Leaving out all pictures, return exactly the lines from the one that contains "Where should I" through the end of the data below.

## RECORDS FOR THIS EXERCISE

────────────────────

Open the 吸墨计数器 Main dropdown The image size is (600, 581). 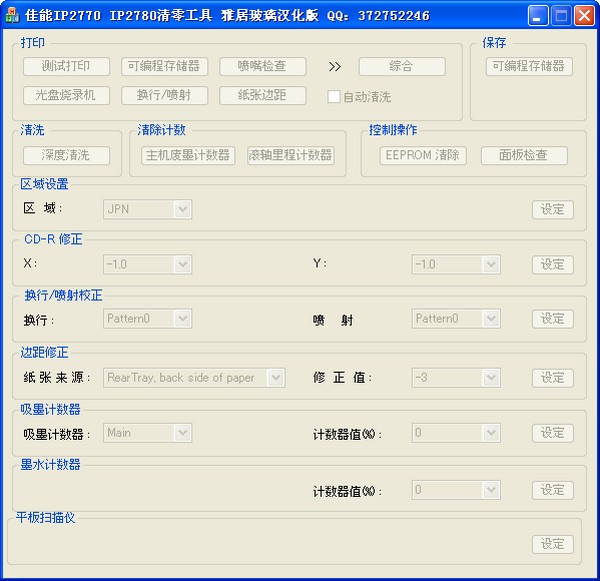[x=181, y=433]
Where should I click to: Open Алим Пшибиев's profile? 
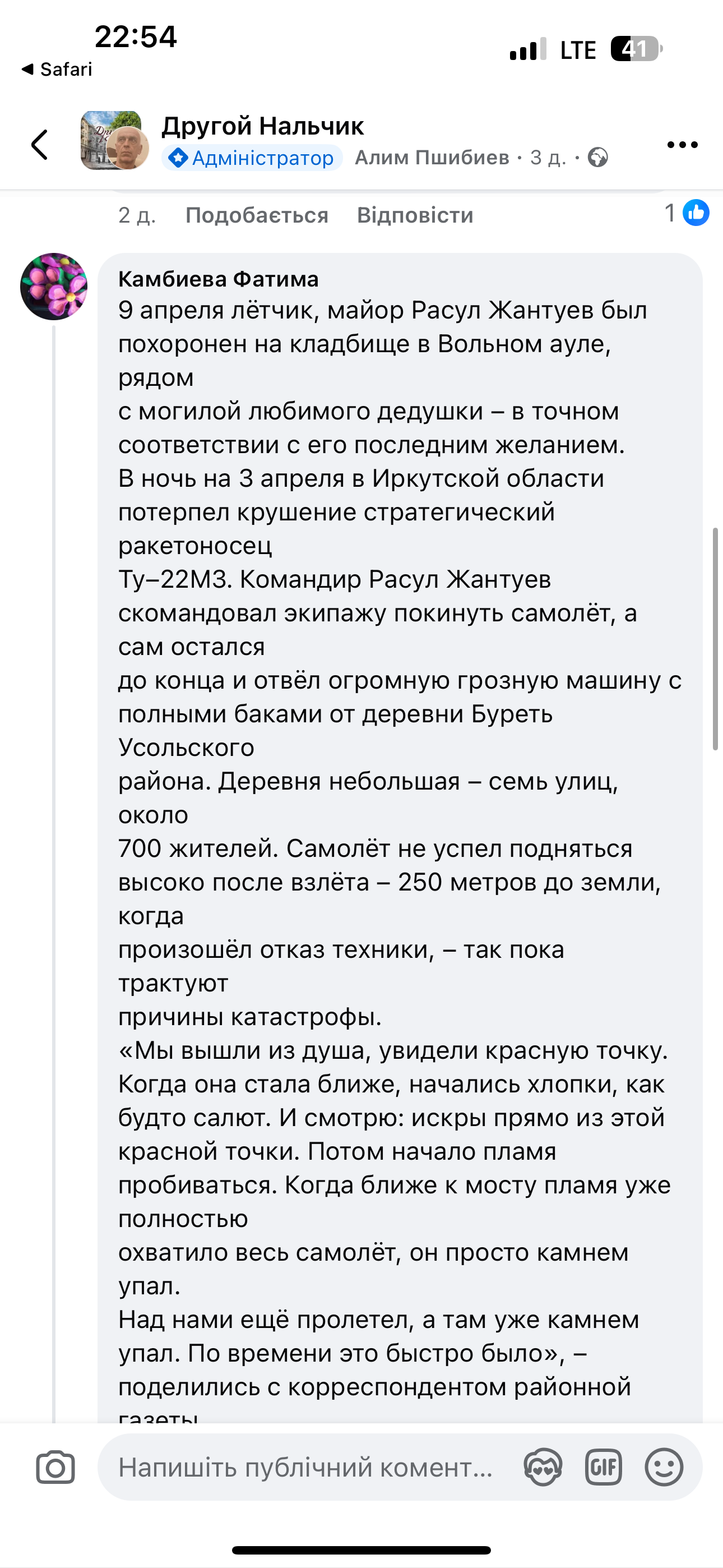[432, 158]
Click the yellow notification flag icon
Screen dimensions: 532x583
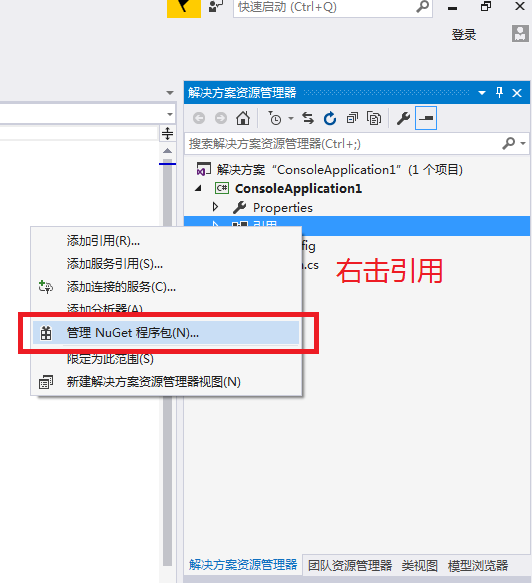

────────────────────

## EXERCISE SOLUTION
Where should I click to: Open Алим Пшибиев's profile? 
[432, 158]
Click the yellow notification flag icon
Screen dimensions: 532x583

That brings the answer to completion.